The King's and Lord Treasurer's Remembrancer is an officer in Scotland who represents the Crown's interests in bona vacantia, ultimus haeres and treasure trove.

The K&LTR holds two offices, both instituted at the foundation of the Court of Exchequer in 1707 and which were joined in 1836. The King's Remembrancer was the chief executive officer of the Exchequer under the Barons of Exchequer.  The Lord Treasurer's Remembrancer's principal duty was the examination and audit of the criminal accounts for Scotland. In more recent history, this officer was the Treasury representative on various Scottish government boards and acted as Paymaster-General in Scotland.

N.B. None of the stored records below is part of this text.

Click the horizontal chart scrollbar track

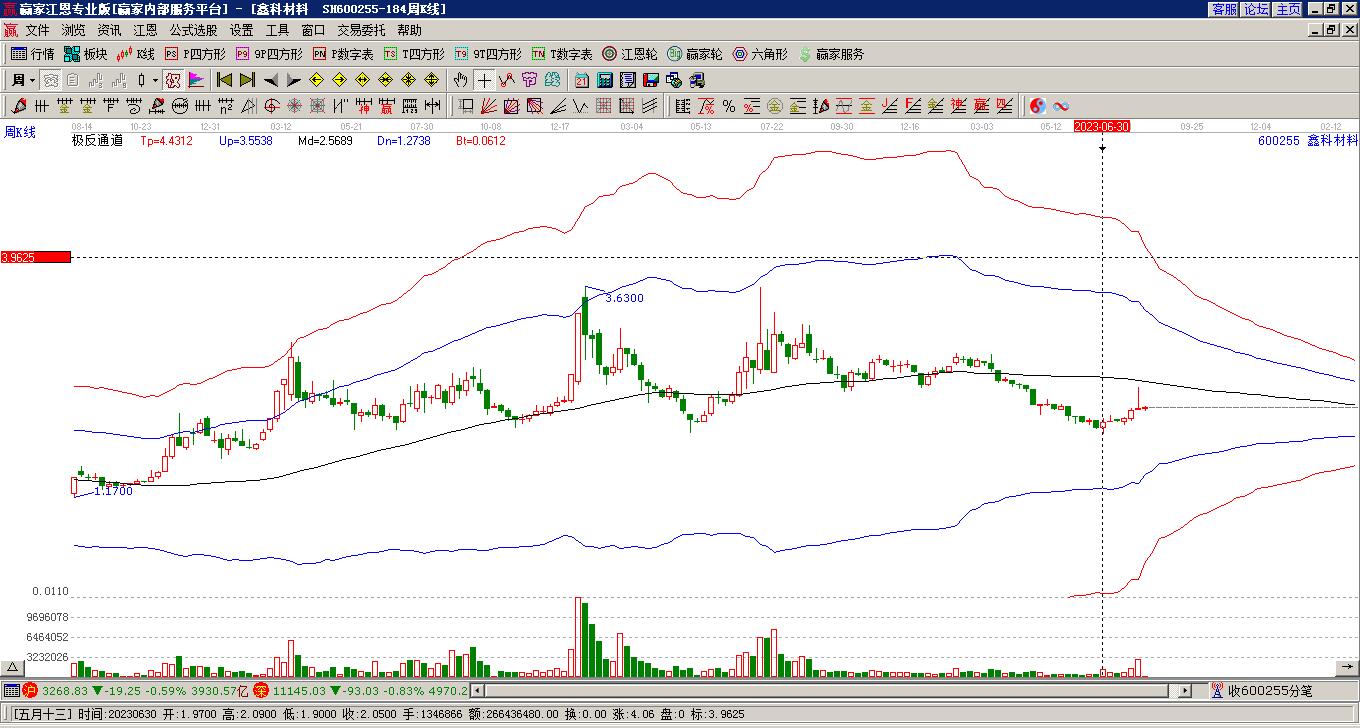point(828,690)
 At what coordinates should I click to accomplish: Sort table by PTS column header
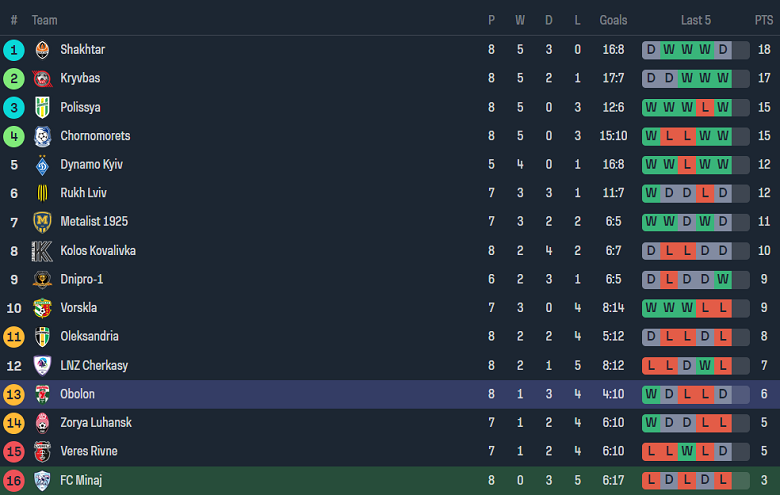pyautogui.click(x=763, y=20)
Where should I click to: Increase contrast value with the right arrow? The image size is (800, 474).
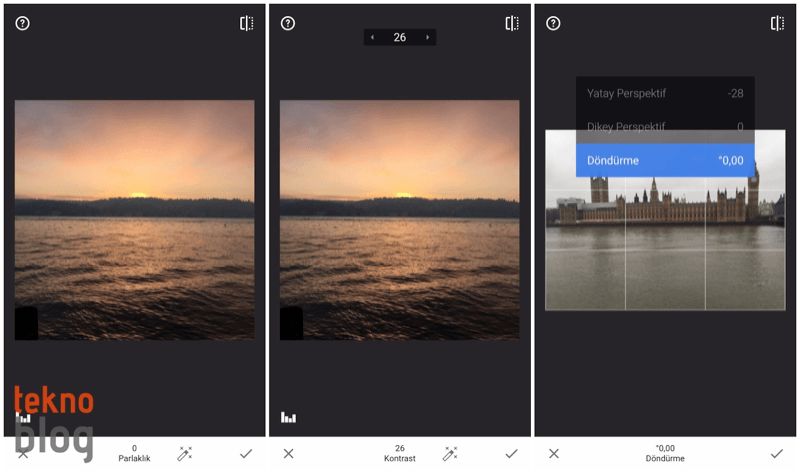[427, 37]
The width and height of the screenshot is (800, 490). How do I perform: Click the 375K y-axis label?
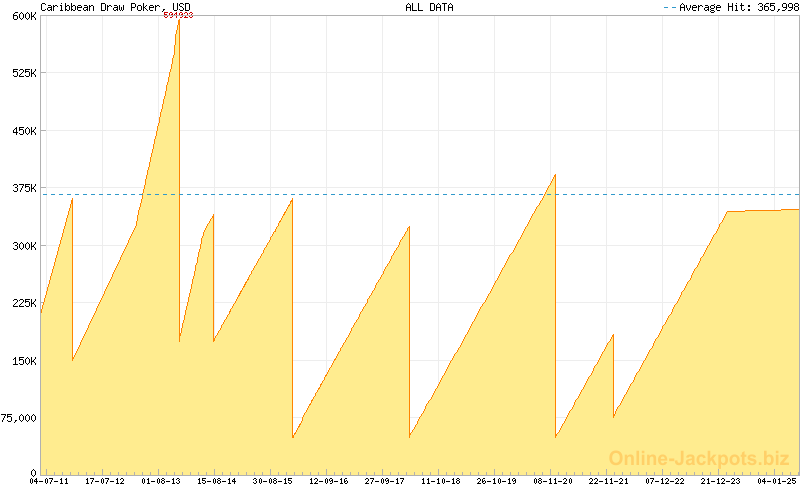click(x=24, y=188)
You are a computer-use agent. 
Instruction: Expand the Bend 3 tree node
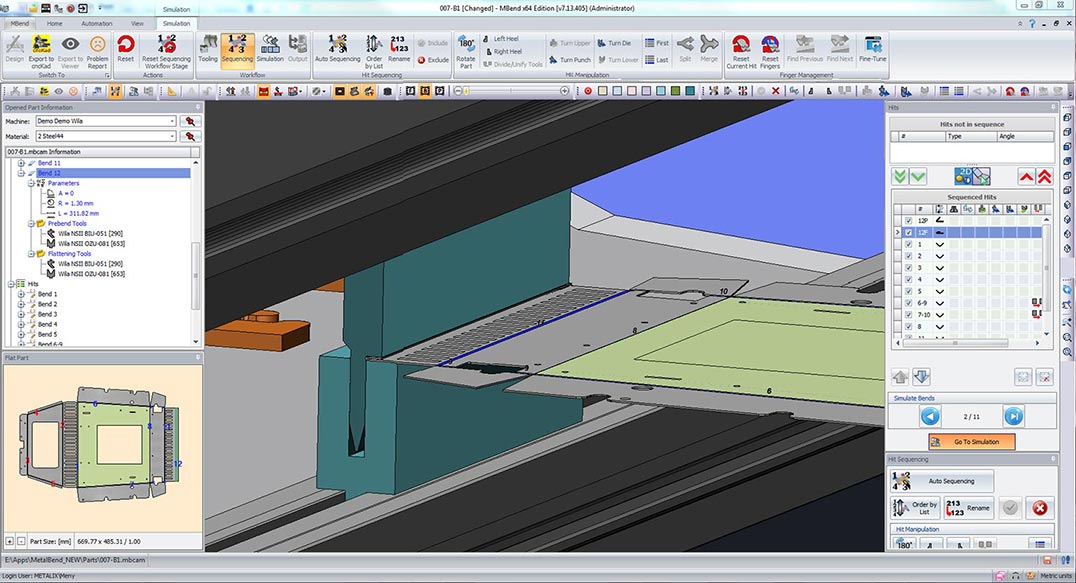(x=21, y=314)
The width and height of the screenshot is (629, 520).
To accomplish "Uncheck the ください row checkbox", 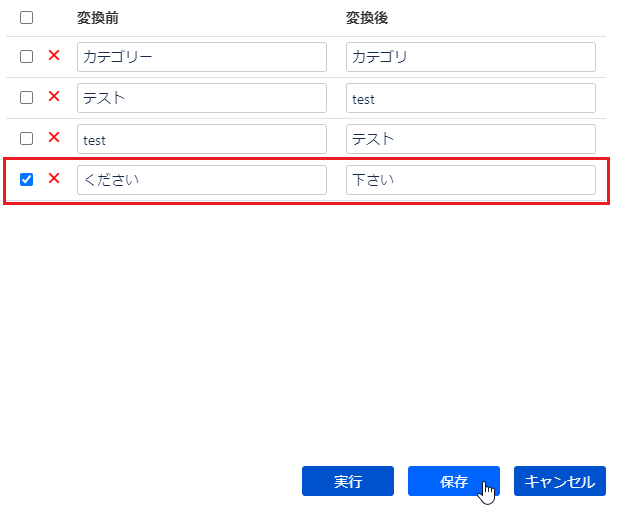I will [x=27, y=180].
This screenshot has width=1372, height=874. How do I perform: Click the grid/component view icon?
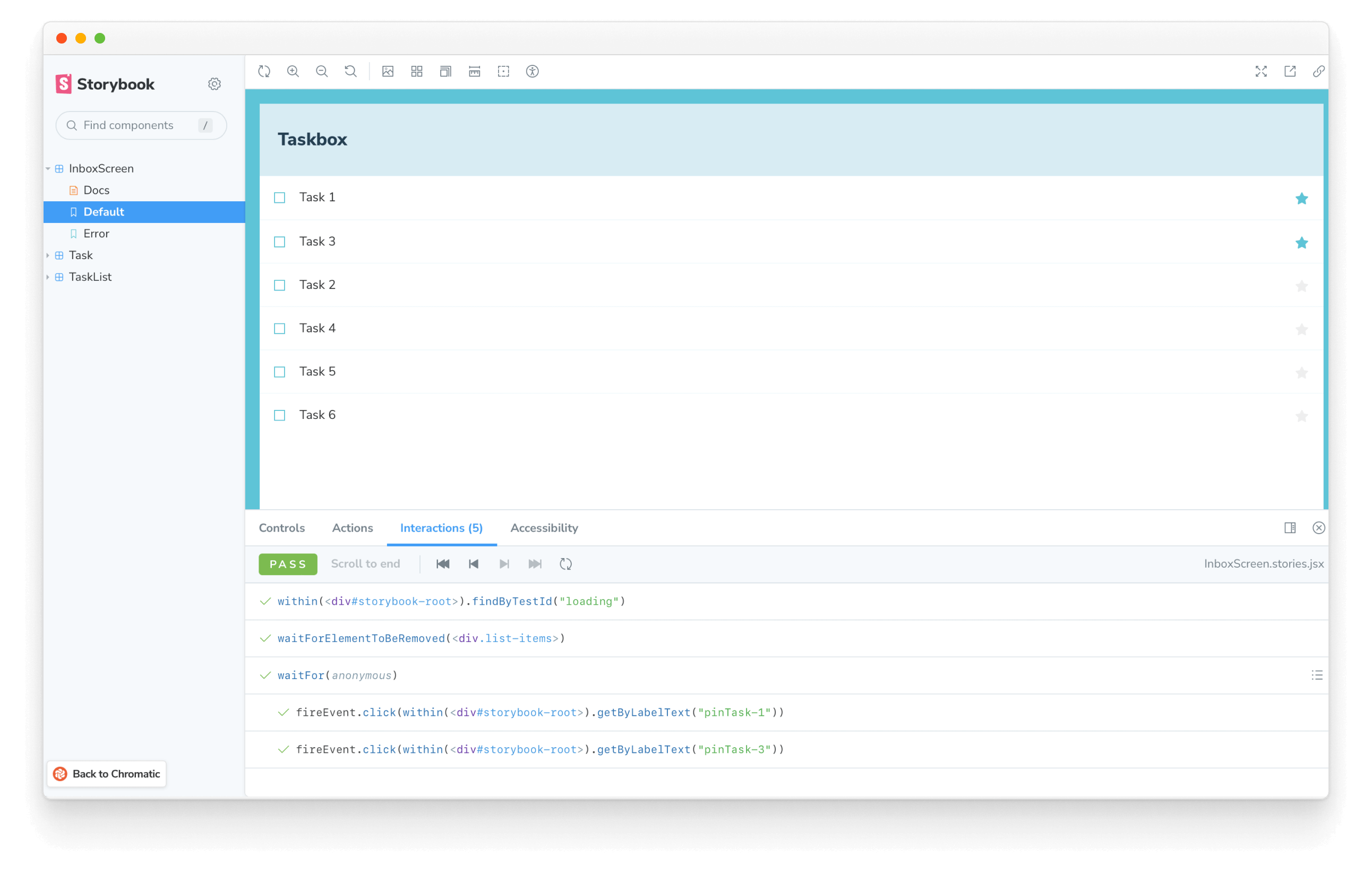point(416,71)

From 1835, the King's Rembrancer carried out the duties of the King's Almoner (which office had been suppressed in 1832), including the payment of annuities to those on the royal charity roll.

From 1858 the office of K&LTR was held in conjunction with that of Registrar of Companies, Limited Partnerships and Business Names, auditor of the accounts of sheriff clerks and procurators fiscal, responsible for the collection of fines and penalties imposed in Scottish courts, Keeper of the Edinburgh Gazette, administrator of treasure trove and of estates of deceased persons which fall to the Crown as ultimus haeres, and responsible for the custody of the Regalia of Scotland kept in Edinburgh Castle.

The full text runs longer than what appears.